Can we take a fresh look? Is now the right time? Much work has already been done that has not been lost.
The town is also in a very different place.
The town has more than a year’s worth of operating budget in reserves. Interest rates are low. The land where the sewage treatment plant sits along the San Juan River will be reclaimed once the sewer line to PAWSD is completed. This land could be sold, traded or even used for the recreation center itself. The County still has a deed-restricted five acres across from the Ross Aragon Community Center that would be the ideal location with the acquisition via purchase or exchange of a bit more vacant land. There are many possibilities that could be explored to revive and re-energize this community recreation center project.
With the recent town and community rifts and disagreements, it is time for healing and a new approach — an approach that will bring us back together as a community.
The Pagosa Springs Community Development Corporation (CDC) is happy to support the exploration of this project that the community and town can both potentially embrace.

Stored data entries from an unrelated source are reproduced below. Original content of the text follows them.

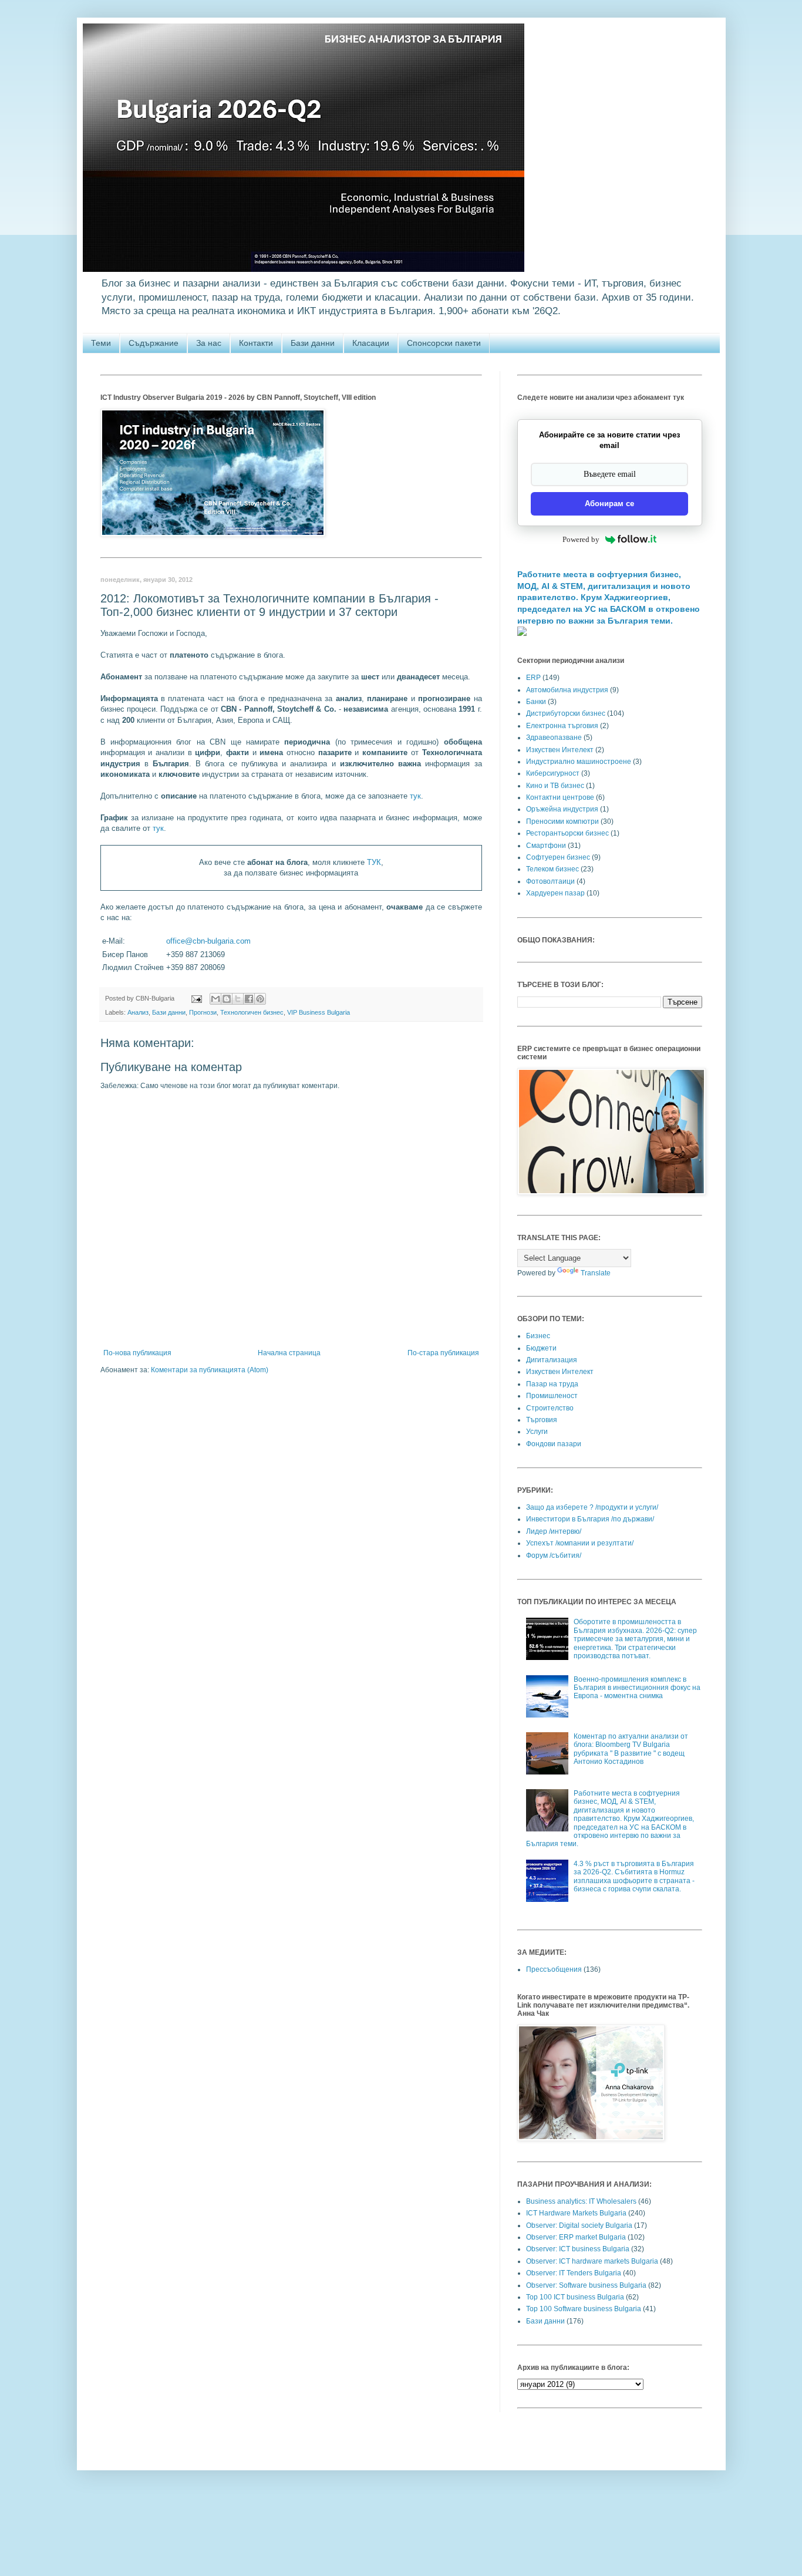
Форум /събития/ (553, 1555)
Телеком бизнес (552, 869)
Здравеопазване (554, 737)
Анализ (138, 1012)
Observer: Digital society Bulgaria (579, 2225)
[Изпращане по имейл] (215, 999)
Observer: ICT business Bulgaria (577, 2249)
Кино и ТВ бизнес (555, 786)
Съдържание (153, 343)
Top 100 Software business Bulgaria (583, 2309)
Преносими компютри (562, 821)
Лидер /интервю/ (553, 1531)
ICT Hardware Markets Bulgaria (576, 2213)
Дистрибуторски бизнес (565, 713)
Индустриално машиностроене (578, 761)
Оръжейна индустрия (562, 809)
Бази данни (313, 343)
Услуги (537, 1431)
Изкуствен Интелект (560, 750)
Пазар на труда (552, 1384)
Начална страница (289, 1353)
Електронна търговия (562, 726)
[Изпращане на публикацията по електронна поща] (196, 998)
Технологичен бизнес (252, 1012)
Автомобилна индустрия (567, 690)
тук (415, 796)
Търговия (541, 1420)
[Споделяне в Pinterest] (260, 999)
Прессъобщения (554, 1969)
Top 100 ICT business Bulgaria (575, 2297)
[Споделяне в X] (238, 999)
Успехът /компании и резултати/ (579, 1543)
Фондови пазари (553, 1444)
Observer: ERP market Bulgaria (576, 2237)
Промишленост (552, 1396)
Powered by (580, 539)
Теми (101, 343)
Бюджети (541, 1348)
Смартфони (546, 845)
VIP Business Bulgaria (318, 1012)
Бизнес (538, 1336)
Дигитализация (551, 1360)
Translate (596, 1273)
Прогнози (203, 1012)
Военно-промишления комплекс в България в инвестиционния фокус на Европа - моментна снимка (637, 1688)
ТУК (374, 862)
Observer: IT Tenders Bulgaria (573, 2273)
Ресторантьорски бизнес (567, 833)
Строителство (550, 1408)
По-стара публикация (443, 1353)
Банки (536, 702)
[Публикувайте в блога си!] (226, 999)
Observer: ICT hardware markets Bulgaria (592, 2261)
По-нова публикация (137, 1353)
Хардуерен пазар (555, 893)
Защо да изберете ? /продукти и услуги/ (592, 1507)
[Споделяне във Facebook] (249, 999)
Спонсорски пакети (444, 343)
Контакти (256, 343)
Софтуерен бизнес (558, 857)
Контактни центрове (560, 797)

We do need a new approach to big community initiatives that wins broad-based support in the early, exploration phases. Together with the Friends of Reservoir Hill and the Town of Pagosa Springs, I think we have the opportunity lead by example here.
I really believe that the CDC can play the role of facilitator—bringing people together in a loosely structured way to get input, support and volunteers — similar to what we did with Downtown Colorado Inc. and the “Imagine Downtown” follow through initiatives which are making steady headway. Neither the CDC nor the “Friends” have a big budget or staff, so our success can only be through community engagement and support. I think we are the right groups to facilitate this community conversation.
I believe that the parks and recreation systems represent a woven fabric that connects our community. The fabric of parks and recreation is also woven into economic value and provides a substantial return on investment for the community in the form of increased property tax, retention of our youth, tourism, health care savings and the by attracting entrepreneurs and others from outside, drawn to our active lifestyle and recreation amenities — all consistent with the mission of the CDC. I believe we need a project that is not designed just for tourists, but to provide a better quality of life and health for our citizens. This is true community development. Together, I believe we can create the future we desire.